BEGIN Dataset excerpts

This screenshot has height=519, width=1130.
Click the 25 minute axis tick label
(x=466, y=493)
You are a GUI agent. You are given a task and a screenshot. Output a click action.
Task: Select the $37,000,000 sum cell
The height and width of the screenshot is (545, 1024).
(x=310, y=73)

END Dataset excerpts

Work instruction: Reproduce the data in its entirety, matching each character.

Reply to the task:
This screenshot has height=519, width=1130.
Click the 25 minute axis tick label
(x=466, y=493)
You are a GUI agent. You are given a task and a screenshot. Output a click action.
Task: Select the $37,000,000 sum cell
The height and width of the screenshot is (545, 1024).
(x=310, y=73)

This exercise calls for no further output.